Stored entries
____
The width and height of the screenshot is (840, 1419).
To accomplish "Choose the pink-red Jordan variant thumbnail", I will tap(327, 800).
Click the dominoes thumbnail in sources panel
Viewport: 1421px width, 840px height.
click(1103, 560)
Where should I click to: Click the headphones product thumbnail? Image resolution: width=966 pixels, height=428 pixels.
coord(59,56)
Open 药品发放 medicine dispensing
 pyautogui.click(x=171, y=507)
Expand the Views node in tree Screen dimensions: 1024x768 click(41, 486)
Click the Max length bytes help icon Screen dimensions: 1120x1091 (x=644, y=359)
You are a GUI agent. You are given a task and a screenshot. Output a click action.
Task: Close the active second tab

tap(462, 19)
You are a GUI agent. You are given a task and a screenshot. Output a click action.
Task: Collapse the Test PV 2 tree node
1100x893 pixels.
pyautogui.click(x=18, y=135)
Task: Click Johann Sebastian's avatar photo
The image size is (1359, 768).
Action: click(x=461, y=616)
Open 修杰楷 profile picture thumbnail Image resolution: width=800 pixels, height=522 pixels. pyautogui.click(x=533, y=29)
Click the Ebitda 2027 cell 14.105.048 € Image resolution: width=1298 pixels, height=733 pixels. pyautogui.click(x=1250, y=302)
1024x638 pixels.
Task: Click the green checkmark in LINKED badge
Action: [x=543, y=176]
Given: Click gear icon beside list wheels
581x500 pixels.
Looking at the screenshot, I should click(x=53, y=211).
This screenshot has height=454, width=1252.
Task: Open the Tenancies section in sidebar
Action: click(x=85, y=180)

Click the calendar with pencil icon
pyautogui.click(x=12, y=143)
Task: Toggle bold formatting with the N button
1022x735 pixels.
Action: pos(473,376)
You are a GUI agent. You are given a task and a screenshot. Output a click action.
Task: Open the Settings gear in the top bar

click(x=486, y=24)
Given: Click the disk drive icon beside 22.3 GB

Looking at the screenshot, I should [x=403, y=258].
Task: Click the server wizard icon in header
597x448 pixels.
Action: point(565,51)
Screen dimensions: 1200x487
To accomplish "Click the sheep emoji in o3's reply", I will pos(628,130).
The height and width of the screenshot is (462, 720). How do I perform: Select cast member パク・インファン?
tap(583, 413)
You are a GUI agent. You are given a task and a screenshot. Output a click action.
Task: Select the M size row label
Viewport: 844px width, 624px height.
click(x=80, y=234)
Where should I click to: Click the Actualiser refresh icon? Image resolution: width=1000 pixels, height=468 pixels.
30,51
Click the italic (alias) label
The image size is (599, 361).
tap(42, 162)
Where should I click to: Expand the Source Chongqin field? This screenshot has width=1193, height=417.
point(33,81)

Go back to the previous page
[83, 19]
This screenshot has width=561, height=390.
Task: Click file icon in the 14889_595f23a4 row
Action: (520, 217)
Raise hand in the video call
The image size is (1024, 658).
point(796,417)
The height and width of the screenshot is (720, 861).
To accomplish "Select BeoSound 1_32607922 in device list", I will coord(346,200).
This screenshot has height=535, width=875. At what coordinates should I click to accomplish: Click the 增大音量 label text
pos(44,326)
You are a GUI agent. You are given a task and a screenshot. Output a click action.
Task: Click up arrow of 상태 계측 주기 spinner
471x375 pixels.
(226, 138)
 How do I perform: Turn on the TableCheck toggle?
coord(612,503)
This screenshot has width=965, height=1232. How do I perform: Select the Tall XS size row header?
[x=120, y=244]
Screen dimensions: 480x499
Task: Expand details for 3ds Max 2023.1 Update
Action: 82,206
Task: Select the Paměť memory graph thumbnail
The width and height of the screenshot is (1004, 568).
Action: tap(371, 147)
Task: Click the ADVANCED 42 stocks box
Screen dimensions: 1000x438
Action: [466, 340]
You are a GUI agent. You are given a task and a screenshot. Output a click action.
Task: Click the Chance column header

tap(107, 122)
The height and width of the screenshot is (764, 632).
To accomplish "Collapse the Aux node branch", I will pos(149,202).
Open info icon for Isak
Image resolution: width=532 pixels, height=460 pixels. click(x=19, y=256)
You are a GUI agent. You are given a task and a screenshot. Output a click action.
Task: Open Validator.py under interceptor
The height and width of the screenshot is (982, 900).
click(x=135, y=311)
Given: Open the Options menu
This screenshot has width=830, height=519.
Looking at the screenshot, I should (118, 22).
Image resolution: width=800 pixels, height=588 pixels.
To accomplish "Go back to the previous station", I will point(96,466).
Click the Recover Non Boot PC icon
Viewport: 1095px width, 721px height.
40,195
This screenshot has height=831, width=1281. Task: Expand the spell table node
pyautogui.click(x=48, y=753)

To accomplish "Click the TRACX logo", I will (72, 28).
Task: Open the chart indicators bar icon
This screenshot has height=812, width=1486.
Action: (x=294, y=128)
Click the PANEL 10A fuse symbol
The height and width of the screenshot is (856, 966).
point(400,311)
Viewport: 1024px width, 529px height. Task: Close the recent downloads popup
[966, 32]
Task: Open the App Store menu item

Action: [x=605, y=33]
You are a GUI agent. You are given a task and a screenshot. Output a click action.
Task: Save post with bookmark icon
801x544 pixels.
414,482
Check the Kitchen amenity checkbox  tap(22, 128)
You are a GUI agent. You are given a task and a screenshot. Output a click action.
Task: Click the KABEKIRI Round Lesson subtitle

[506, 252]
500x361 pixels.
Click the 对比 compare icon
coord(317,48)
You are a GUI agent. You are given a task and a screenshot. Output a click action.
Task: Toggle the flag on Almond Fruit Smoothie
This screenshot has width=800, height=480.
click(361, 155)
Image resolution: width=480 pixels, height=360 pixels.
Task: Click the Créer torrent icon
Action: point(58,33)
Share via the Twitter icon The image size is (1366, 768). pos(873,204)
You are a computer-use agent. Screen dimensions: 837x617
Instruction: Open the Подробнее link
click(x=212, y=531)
____
### Directions
Would you copy out all the entries above without changing a single character?

### Solution for this problem
The width and height of the screenshot is (840, 1419).
To accomplish "Choose the pink-red Jordan variant thumbnail", I will tap(327, 800).
Click the dominoes thumbnail in sources panel
Viewport: 1421px width, 840px height.
click(1103, 560)
Where should I click to: Click the headphones product thumbnail? Image resolution: width=966 pixels, height=428 pixels.
coord(59,56)
Open 药品发放 medicine dispensing
 pyautogui.click(x=171, y=507)
Expand the Views node in tree Screen dimensions: 1024x768 click(41, 486)
Click the Max length bytes help icon Screen dimensions: 1120x1091 (x=644, y=359)
You are a GUI agent. You are given a task and a screenshot. Output a click action.
Task: Close the active second tab

tap(462, 19)
You are a GUI agent. You are given a task and a screenshot. Output a click action.
Task: Collapse the Test PV 2 tree node
1100x893 pixels.
pyautogui.click(x=18, y=135)
Task: Click Johann Sebastian's avatar photo
The image size is (1359, 768).
Action: click(x=461, y=616)
Open 修杰楷 profile picture thumbnail Image resolution: width=800 pixels, height=522 pixels. pyautogui.click(x=533, y=29)
Click the Ebitda 2027 cell 14.105.048 € Image resolution: width=1298 pixels, height=733 pixels. pyautogui.click(x=1250, y=302)
1024x638 pixels.
Task: Click the green checkmark in LINKED badge
Action: [x=543, y=176]
Given: Click gear icon beside list wheels
581x500 pixels.
Looking at the screenshot, I should click(x=53, y=211).
This screenshot has height=454, width=1252.
Task: Open the Tenancies section in sidebar
Action: click(x=85, y=180)

Click the calendar with pencil icon
pyautogui.click(x=12, y=143)
Task: Toggle bold formatting with the N button
1022x735 pixels.
Action: pos(473,376)
You are a GUI agent. You are given a task and a screenshot. Output a click action.
Task: Open the Settings gear in the top bar

click(x=486, y=24)
Given: Click the disk drive icon beside 22.3 GB

Looking at the screenshot, I should [x=403, y=258].
Task: Click the server wizard icon in header
597x448 pixels.
Action: point(565,51)
Screen dimensions: 1200x487
To accomplish "Click the sheep emoji in o3's reply", I will pos(628,130).
The height and width of the screenshot is (462, 720). How do I perform: Select cast member パク・インファン?
tap(583, 413)
You are a GUI agent. You are given a task and a screenshot. Output a click action.
Task: Select the M size row label
Viewport: 844px width, 624px height.
click(x=80, y=234)
Where should I click to: Click the Actualiser refresh icon? Image resolution: width=1000 pixels, height=468 pixels.
30,51
Click the italic (alias) label
The image size is (599, 361).
tap(42, 162)
Where should I click to: Expand the Source Chongqin field? This screenshot has width=1193, height=417.
point(33,81)

Go back to the previous page
[83, 19]
This screenshot has width=561, height=390.
Task: Click file icon in the 14889_595f23a4 row
Action: (520, 217)
Raise hand in the video call
The image size is (1024, 658).
point(796,417)
The height and width of the screenshot is (720, 861).
To accomplish "Select BeoSound 1_32607922 in device list", I will coord(346,200).
This screenshot has height=535, width=875. At what coordinates should I click to accomplish: Click the 增大音量 label text
pos(44,326)
You are a GUI agent. You are given a task and a screenshot. Output a click action.
Task: Click up arrow of 상태 계측 주기 spinner
471x375 pixels.
(226, 138)
 How do I perform: Turn on the TableCheck toggle?
coord(612,503)
This screenshot has width=965, height=1232. How do I perform: Select the Tall XS size row header?
[x=120, y=244]
Screen dimensions: 480x499
Task: Expand details for 3ds Max 2023.1 Update
Action: 82,206
Task: Select the Paměť memory graph thumbnail
The width and height of the screenshot is (1004, 568).
Action: tap(371, 147)
Task: Click the ADVANCED 42 stocks box
Screen dimensions: 1000x438
Action: [466, 340]
You are a GUI agent. You are given a task and a screenshot. Output a click action.
Task: Click the Chance column header

tap(107, 122)
The height and width of the screenshot is (764, 632).
To accomplish "Collapse the Aux node branch", I will pos(149,202).
Open info icon for Isak
Image resolution: width=532 pixels, height=460 pixels. click(x=19, y=256)
You are a GUI agent. You are given a task and a screenshot. Output a click action.
Task: Open Validator.py under interceptor
The height and width of the screenshot is (982, 900).
click(x=135, y=311)
Given: Open the Options menu
This screenshot has width=830, height=519.
Looking at the screenshot, I should (118, 22).
Image resolution: width=800 pixels, height=588 pixels.
To accomplish "Go back to the previous station", I will point(96,466).
Click the Recover Non Boot PC icon
Viewport: 1095px width, 721px height.
40,195
This screenshot has height=831, width=1281. Task: Expand the spell table node
pyautogui.click(x=48, y=753)

To accomplish "Click the TRACX logo", I will (72, 28).
Task: Open the chart indicators bar icon
This screenshot has height=812, width=1486.
Action: (x=294, y=128)
Click the PANEL 10A fuse symbol
The height and width of the screenshot is (856, 966).
point(400,311)
Viewport: 1024px width, 529px height. Task: Close the recent downloads popup
[966, 32]
Task: Open the App Store menu item

Action: [x=605, y=33]
You are a GUI agent. You are given a task and a screenshot. Output a click action.
Task: Save post with bookmark icon
801x544 pixels.
414,482
Check the Kitchen amenity checkbox  tap(22, 128)
You are a GUI agent. You are given a task and a screenshot. Output a click action.
Task: Click the KABEKIRI Round Lesson subtitle

[506, 252]
500x361 pixels.
Click the 对比 compare icon
coord(317,48)
You are a GUI agent. You are given a task and a screenshot. Output a click action.
Task: Toggle the flag on Almond Fruit Smoothie
This screenshot has width=800, height=480.
click(361, 155)
Image resolution: width=480 pixels, height=360 pixels.
Task: Click the Créer torrent icon
Action: point(58,33)
Share via the Twitter icon The image size is (1366, 768). pos(873,204)
You are a computer-use agent. Screen dimensions: 837x617
Instruction: Open the Подробнее link
click(x=212, y=531)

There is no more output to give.